### Activity
For this exercise, an exact copy is needed of only the lines from the one containing "The height and width of the screenshot is (476, 484)." through the end of the data, with pictures left out.

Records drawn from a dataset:
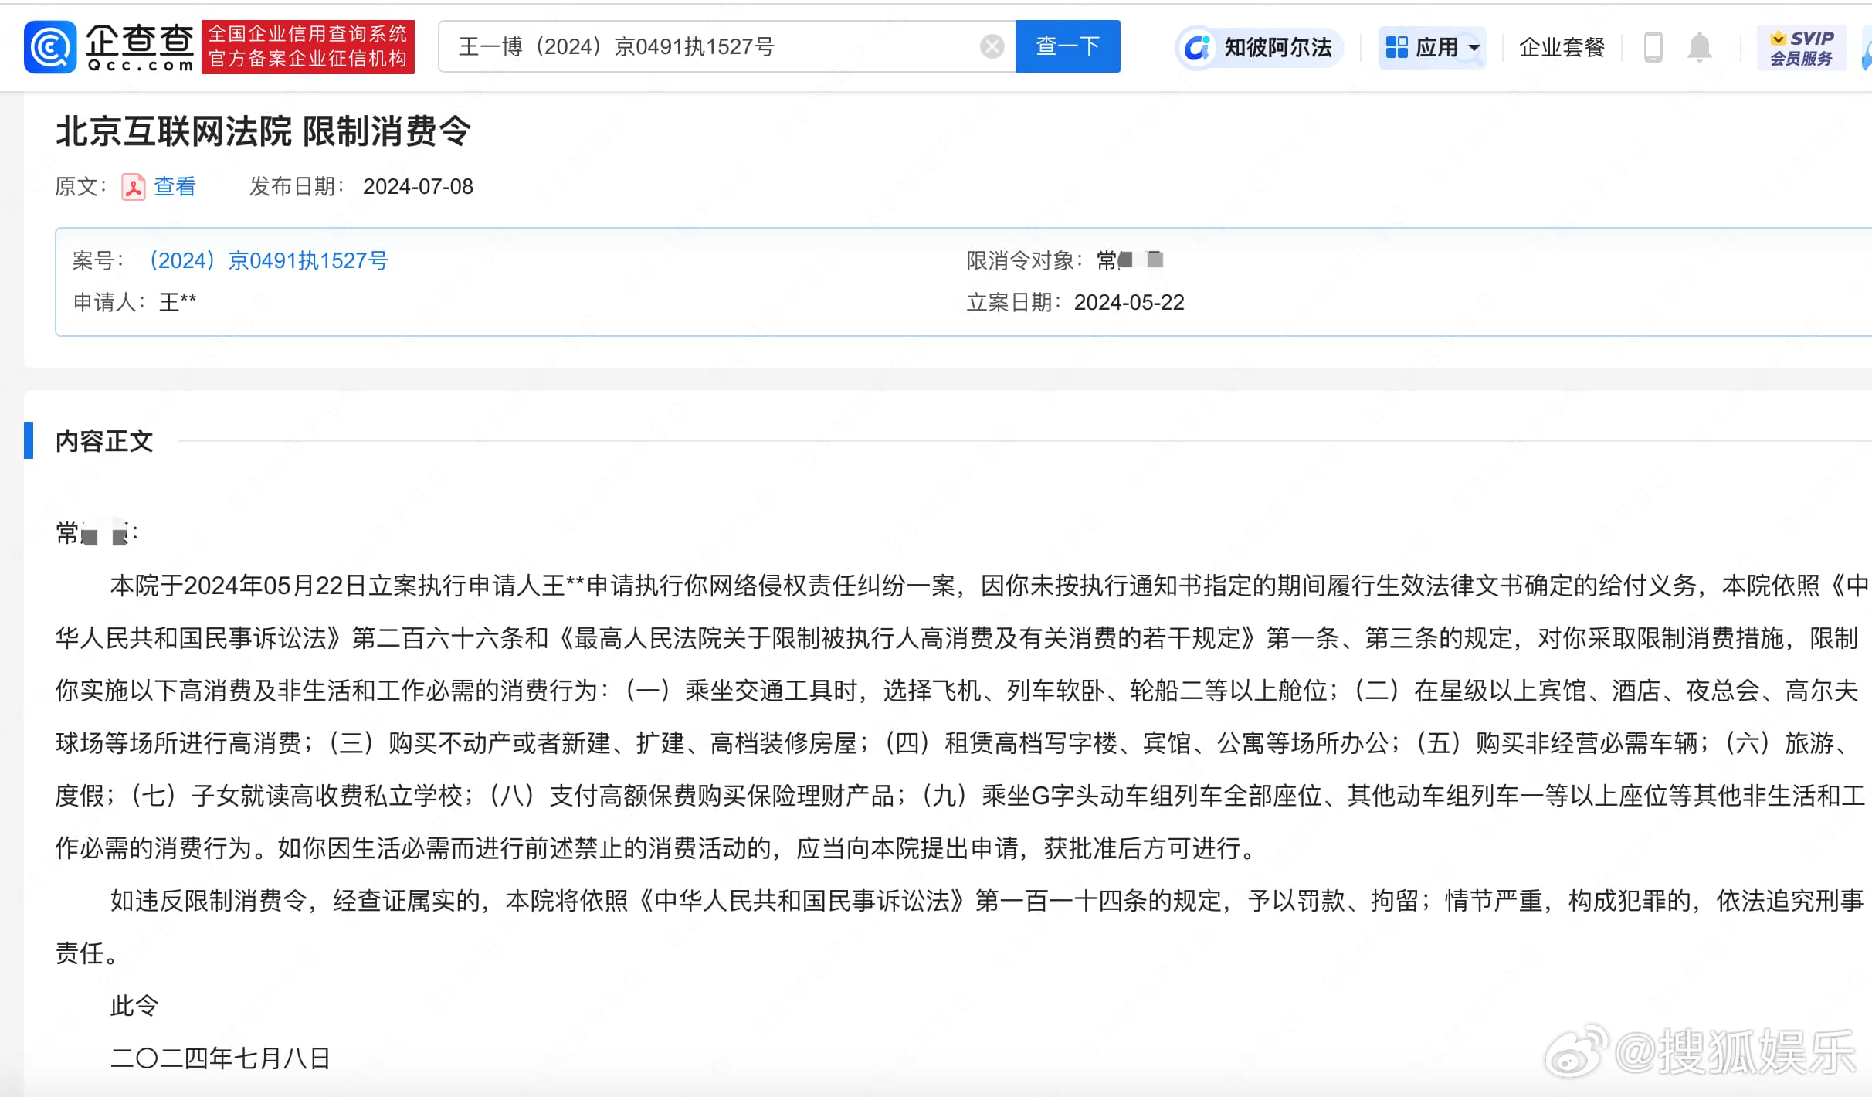1872x1097 pixels.
Task: Click the 查一下 search button
Action: (1067, 46)
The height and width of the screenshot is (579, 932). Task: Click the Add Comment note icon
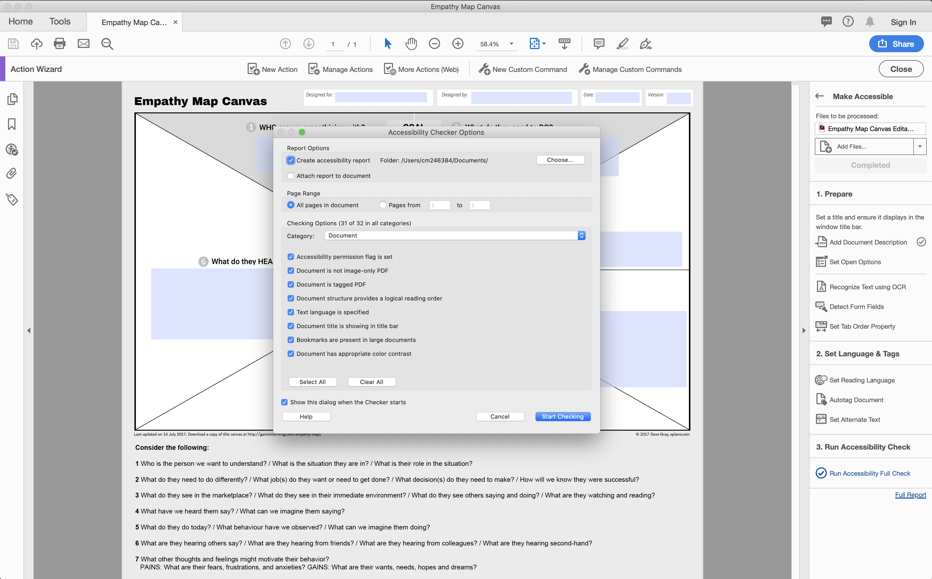[x=599, y=44]
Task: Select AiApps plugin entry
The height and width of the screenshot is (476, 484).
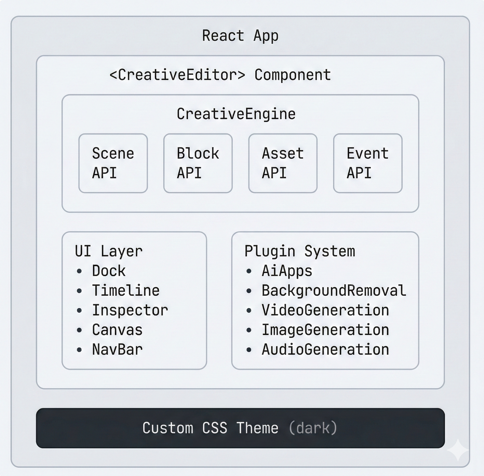Action: pos(287,271)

### Output of the exercise
The height and width of the screenshot is (476, 484).
Action: pos(287,271)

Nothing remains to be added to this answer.